◆ REQUIRED WORK ◆
Using the listing below, retype exactly the lines starting at the one with "On Sale (395, 129)" and ending at the one with "YouTube (299, 2184)", and include both.

◆ DATA ◆
──────────────────────────────

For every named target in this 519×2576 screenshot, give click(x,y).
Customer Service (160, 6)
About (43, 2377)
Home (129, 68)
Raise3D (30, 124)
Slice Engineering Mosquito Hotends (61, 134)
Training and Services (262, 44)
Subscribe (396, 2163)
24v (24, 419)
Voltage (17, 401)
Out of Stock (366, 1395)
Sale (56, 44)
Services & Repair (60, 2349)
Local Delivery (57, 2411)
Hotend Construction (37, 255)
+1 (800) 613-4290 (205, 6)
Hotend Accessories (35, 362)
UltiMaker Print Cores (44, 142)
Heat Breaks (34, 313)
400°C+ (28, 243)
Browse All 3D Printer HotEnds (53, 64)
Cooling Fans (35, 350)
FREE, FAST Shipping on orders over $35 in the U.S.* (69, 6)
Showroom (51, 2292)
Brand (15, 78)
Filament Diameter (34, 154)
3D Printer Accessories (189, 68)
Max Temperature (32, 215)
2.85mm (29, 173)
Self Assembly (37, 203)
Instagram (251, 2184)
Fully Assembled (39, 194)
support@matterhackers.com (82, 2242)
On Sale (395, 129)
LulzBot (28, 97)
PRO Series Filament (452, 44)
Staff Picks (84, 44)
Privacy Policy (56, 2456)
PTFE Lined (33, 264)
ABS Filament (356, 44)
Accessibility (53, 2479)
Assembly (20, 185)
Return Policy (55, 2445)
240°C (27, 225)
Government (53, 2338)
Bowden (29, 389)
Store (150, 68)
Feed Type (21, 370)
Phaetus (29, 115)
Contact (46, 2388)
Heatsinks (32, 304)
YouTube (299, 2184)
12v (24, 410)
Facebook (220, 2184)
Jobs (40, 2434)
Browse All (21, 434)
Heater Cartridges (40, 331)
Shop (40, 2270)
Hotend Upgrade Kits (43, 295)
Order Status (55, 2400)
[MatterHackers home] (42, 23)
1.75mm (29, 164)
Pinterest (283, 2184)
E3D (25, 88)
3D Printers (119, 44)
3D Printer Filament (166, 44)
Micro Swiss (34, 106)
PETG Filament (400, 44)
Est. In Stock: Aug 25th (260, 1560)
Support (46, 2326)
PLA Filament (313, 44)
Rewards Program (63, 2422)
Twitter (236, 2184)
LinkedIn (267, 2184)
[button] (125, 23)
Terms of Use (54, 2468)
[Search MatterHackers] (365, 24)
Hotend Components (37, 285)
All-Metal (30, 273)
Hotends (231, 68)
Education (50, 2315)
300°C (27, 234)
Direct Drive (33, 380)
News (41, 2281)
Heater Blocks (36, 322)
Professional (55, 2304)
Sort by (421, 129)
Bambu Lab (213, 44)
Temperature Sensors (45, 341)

──────────────────────────────

◆ ANSWER BOX ◆
On Sale (395, 129)
LulzBot (28, 97)
PRO Series Filament (452, 44)
Staff Picks (84, 44)
Privacy Policy (56, 2456)
PTFE Lined (33, 264)
ABS Filament (356, 44)
Accessibility (53, 2479)
Assembly (20, 185)
Return Policy (55, 2445)
240°C (27, 225)
Government (53, 2338)
Bowden (29, 389)
Store (150, 68)
Feed Type (21, 370)
Phaetus (29, 115)
Contact (46, 2388)
Heatsinks (32, 304)
YouTube (299, 2184)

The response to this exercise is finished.